== Brief ==
Across the following data, how many lines include the string "computer"? Reply with the number and nothing more.

Data items
"""

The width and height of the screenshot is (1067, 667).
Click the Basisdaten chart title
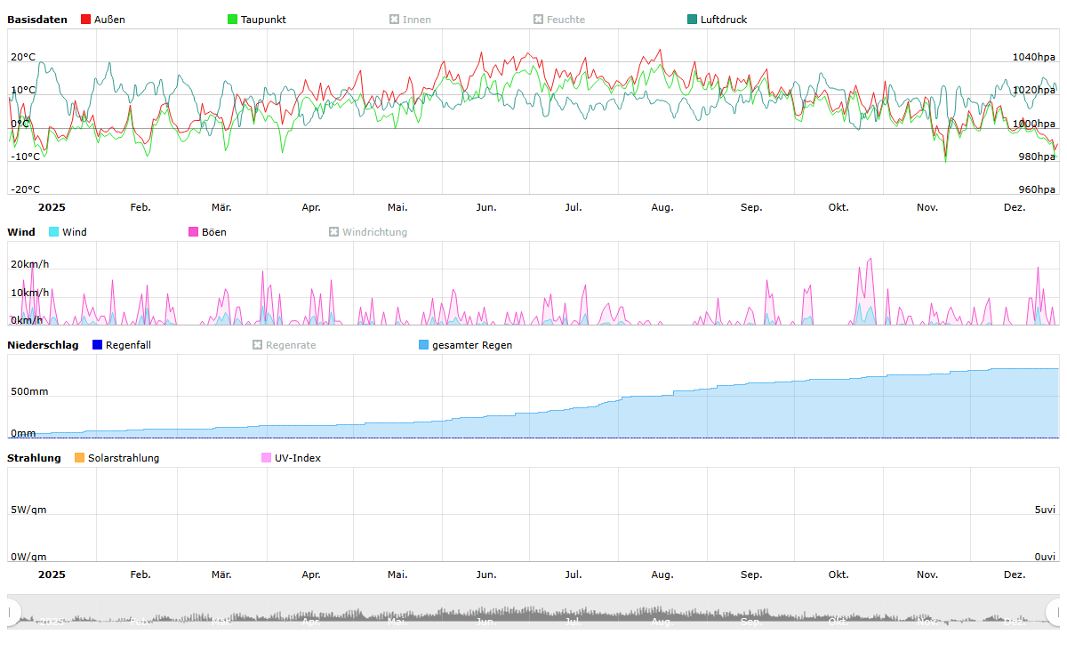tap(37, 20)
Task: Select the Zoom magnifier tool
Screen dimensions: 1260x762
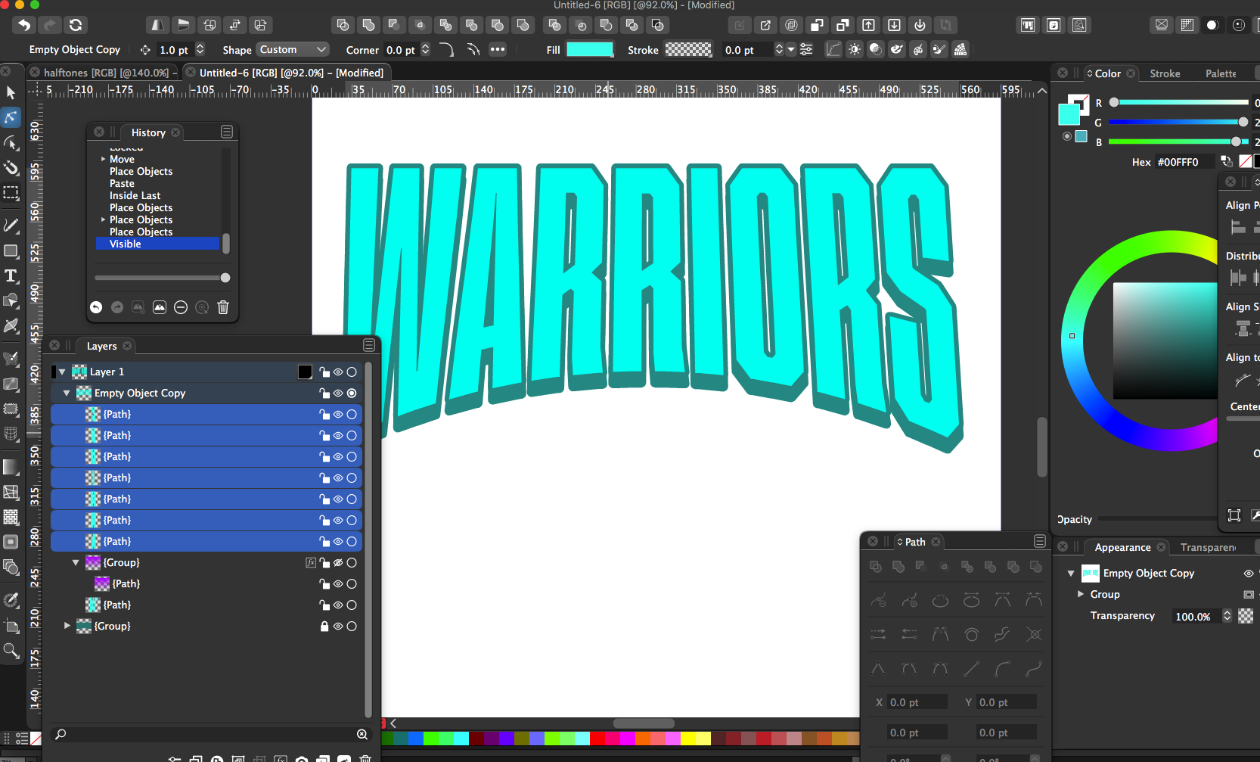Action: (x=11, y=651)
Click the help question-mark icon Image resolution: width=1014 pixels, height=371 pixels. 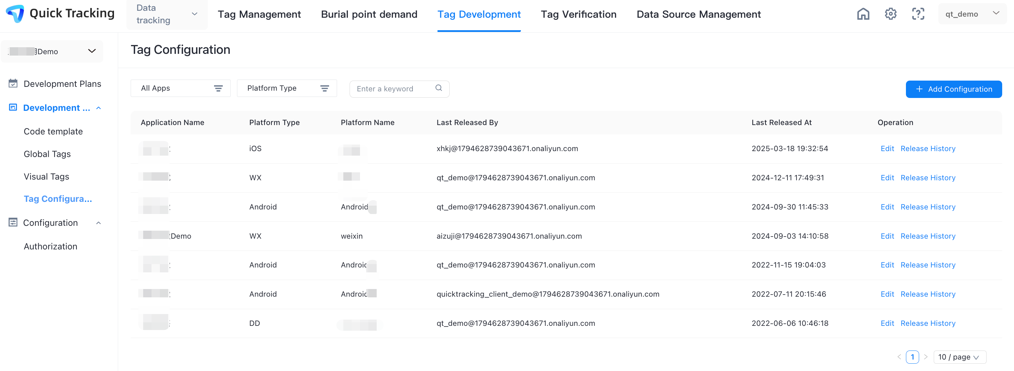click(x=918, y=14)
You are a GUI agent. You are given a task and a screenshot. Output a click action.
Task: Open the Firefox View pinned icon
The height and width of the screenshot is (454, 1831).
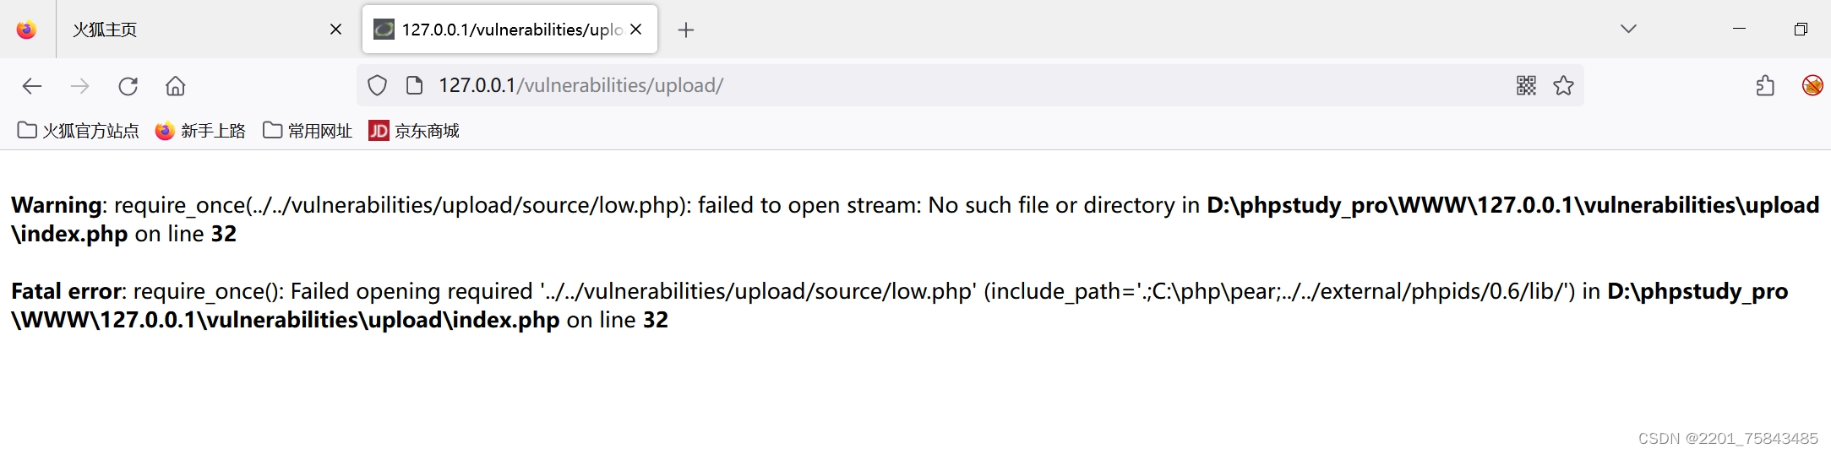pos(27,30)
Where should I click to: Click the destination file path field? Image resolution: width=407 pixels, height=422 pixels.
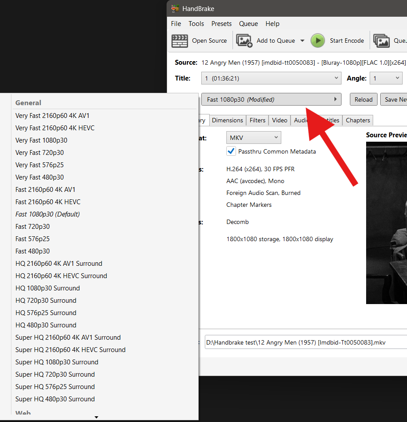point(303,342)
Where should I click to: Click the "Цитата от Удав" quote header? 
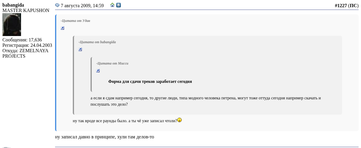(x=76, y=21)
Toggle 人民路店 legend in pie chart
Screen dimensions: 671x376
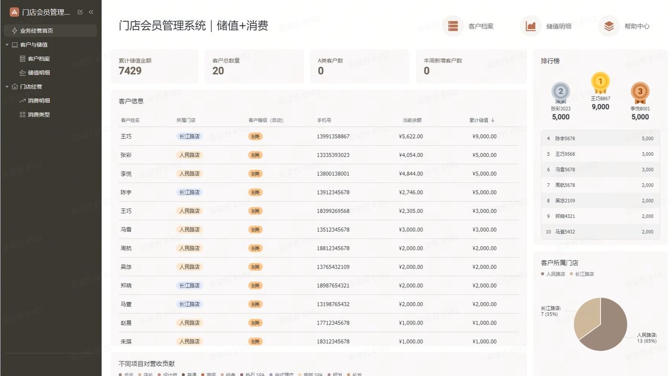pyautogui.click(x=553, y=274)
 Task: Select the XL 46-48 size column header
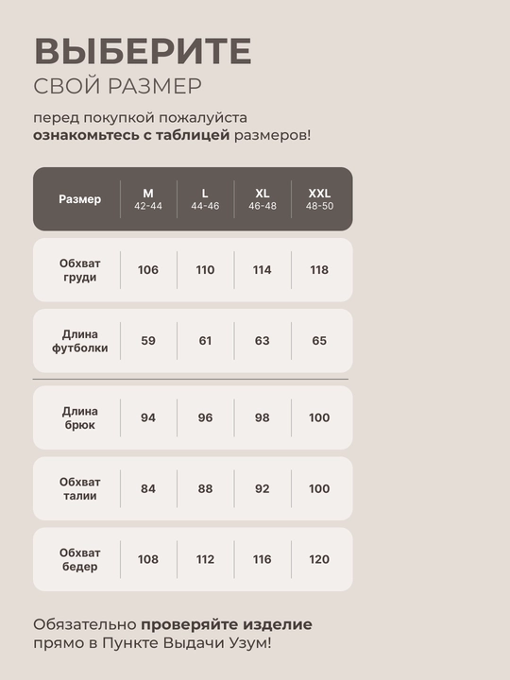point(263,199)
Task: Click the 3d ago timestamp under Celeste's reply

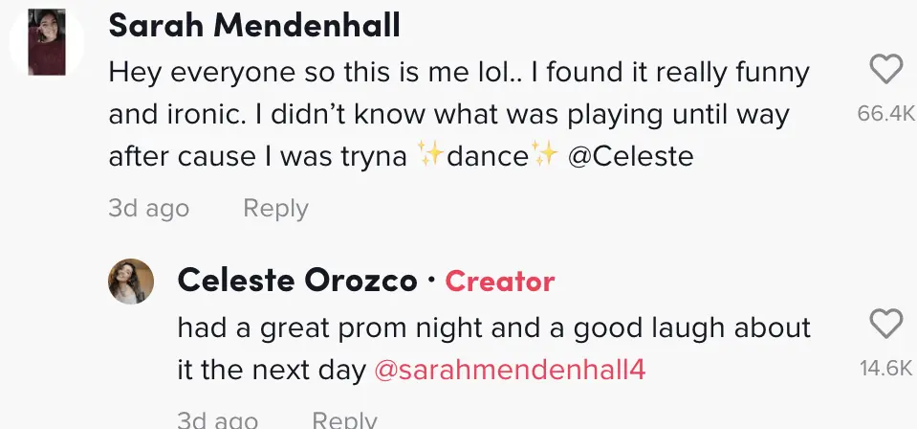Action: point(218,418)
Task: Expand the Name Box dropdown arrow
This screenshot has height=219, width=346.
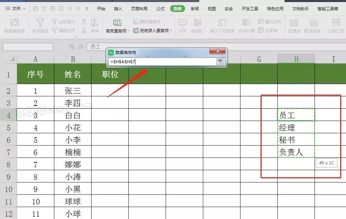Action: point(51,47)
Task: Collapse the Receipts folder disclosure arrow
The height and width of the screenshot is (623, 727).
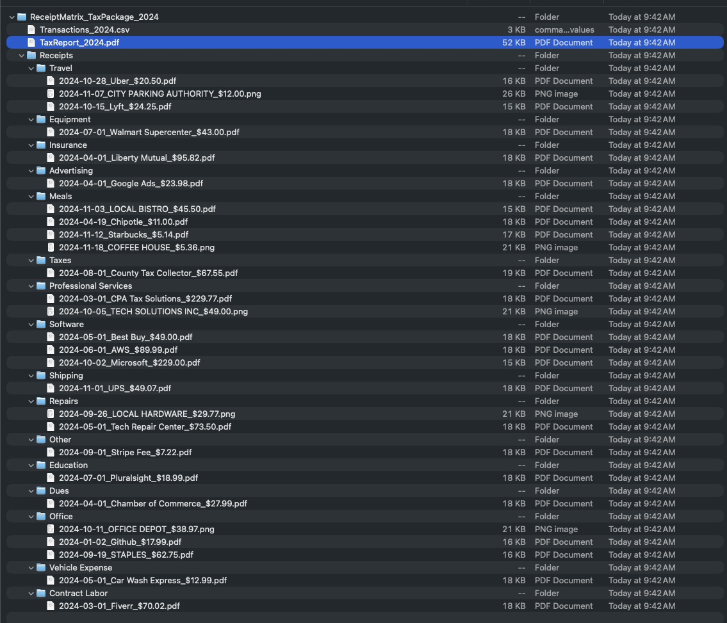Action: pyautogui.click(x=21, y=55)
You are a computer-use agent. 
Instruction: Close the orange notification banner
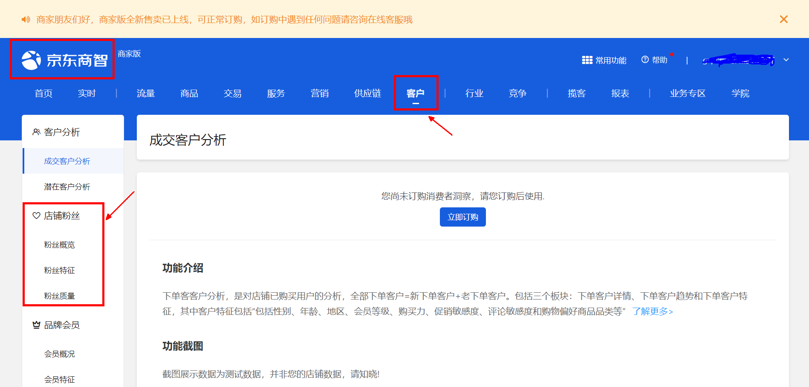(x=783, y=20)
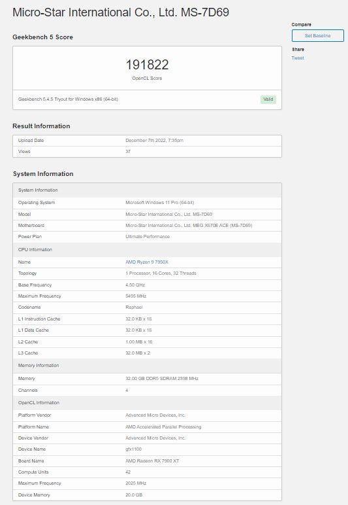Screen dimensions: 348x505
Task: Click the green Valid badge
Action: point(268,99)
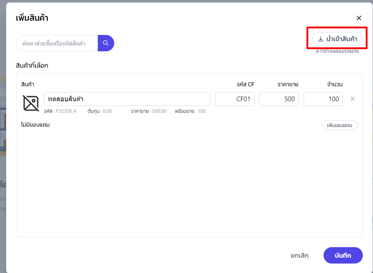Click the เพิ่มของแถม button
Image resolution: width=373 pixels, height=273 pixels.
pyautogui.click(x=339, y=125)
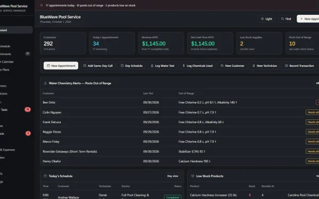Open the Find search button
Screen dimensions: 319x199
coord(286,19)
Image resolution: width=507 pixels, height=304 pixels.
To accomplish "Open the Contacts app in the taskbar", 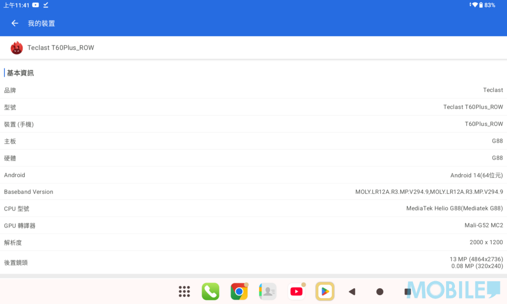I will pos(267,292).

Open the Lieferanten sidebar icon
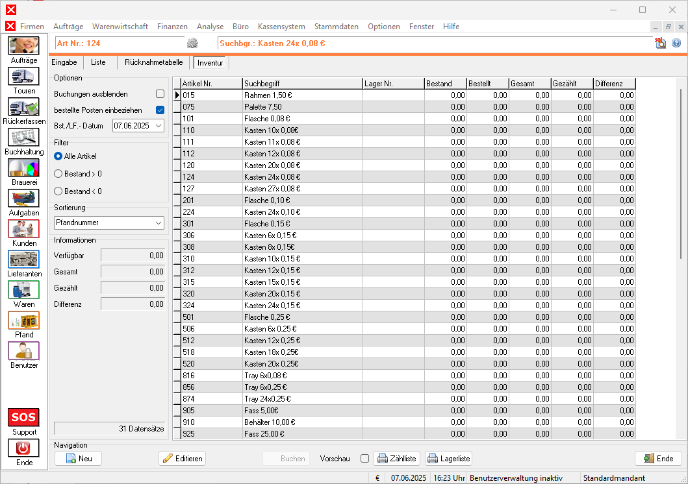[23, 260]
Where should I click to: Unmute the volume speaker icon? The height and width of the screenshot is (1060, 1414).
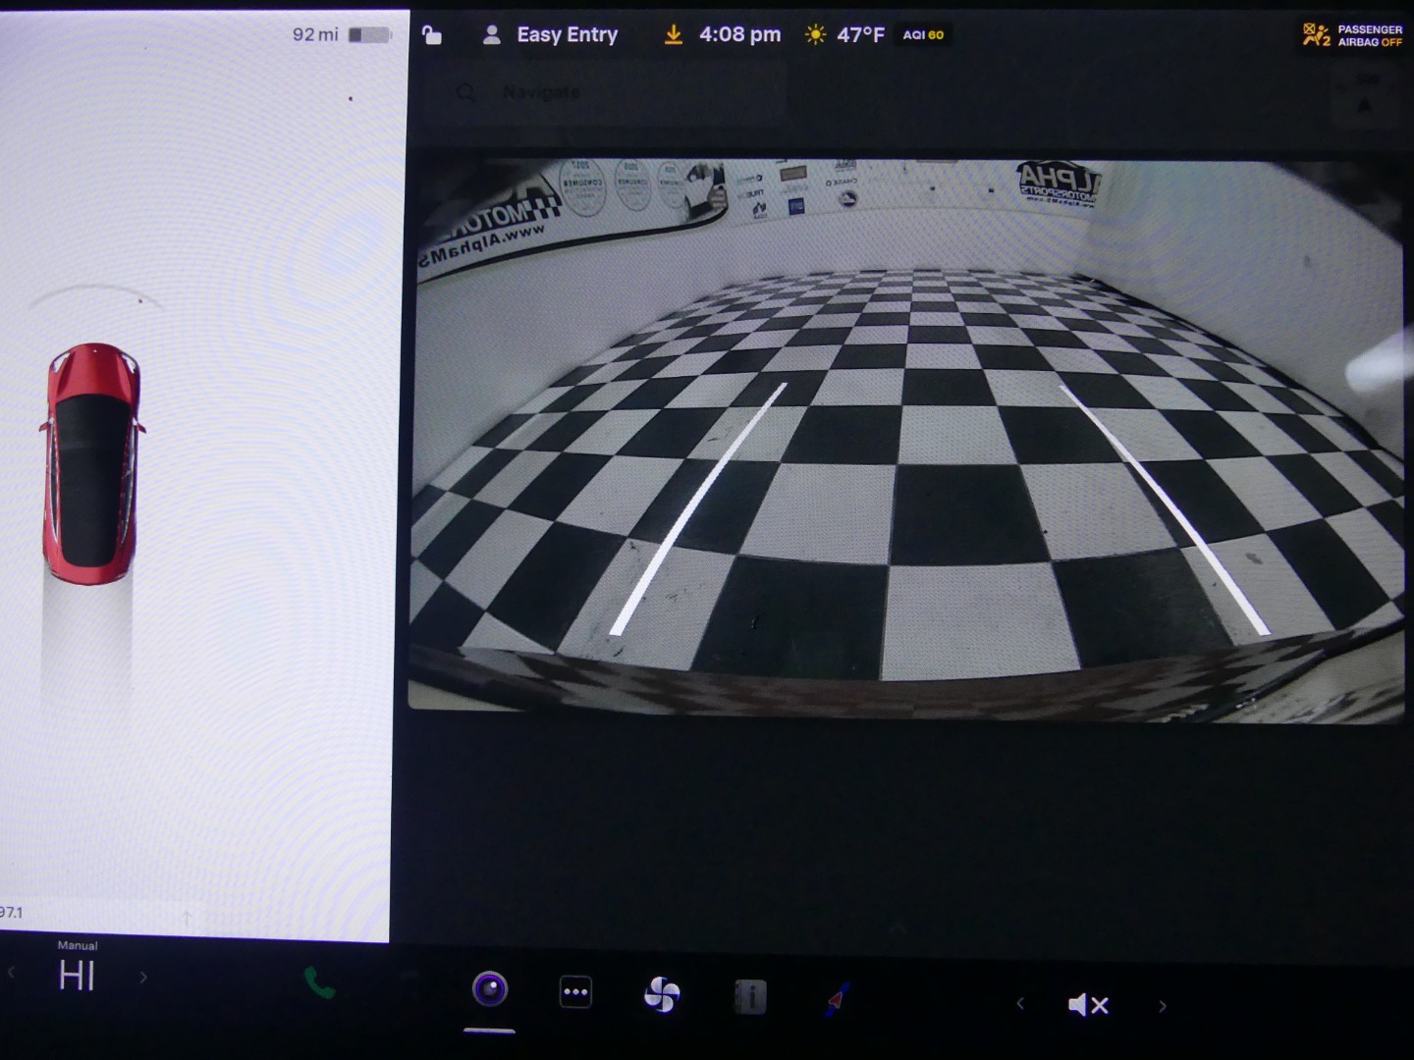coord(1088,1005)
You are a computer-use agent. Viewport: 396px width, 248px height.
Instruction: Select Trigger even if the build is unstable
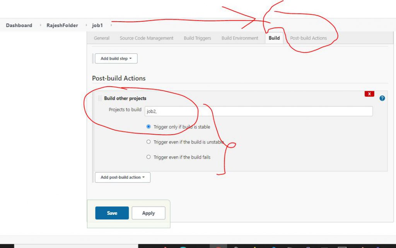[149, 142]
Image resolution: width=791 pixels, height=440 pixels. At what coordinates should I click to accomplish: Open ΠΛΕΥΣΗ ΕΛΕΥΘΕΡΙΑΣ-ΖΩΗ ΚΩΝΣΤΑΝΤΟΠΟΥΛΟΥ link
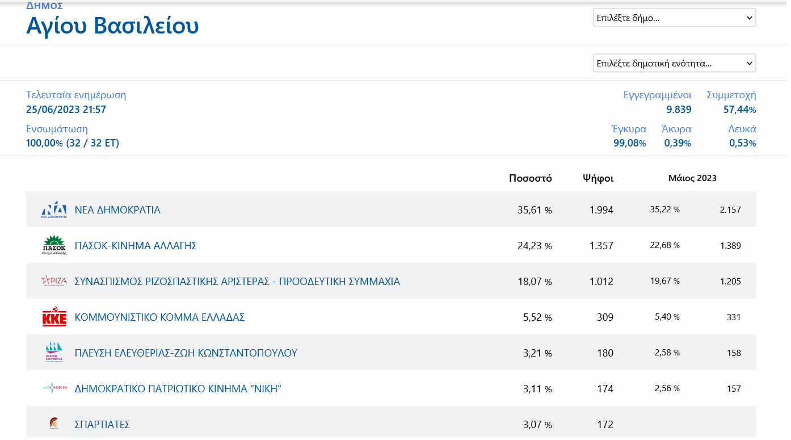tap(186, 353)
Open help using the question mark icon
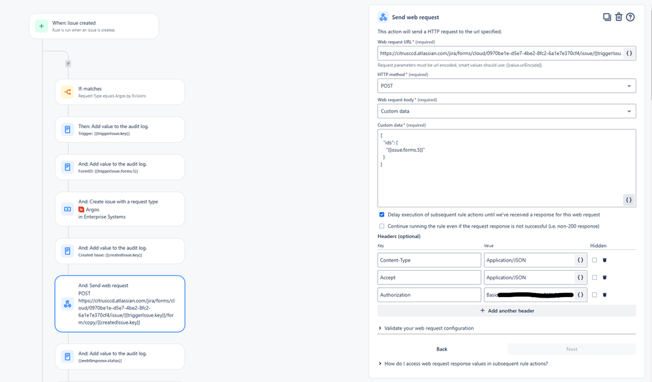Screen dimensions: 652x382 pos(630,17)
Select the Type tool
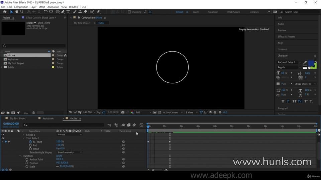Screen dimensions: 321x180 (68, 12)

"""

== Output of the exercise ==
2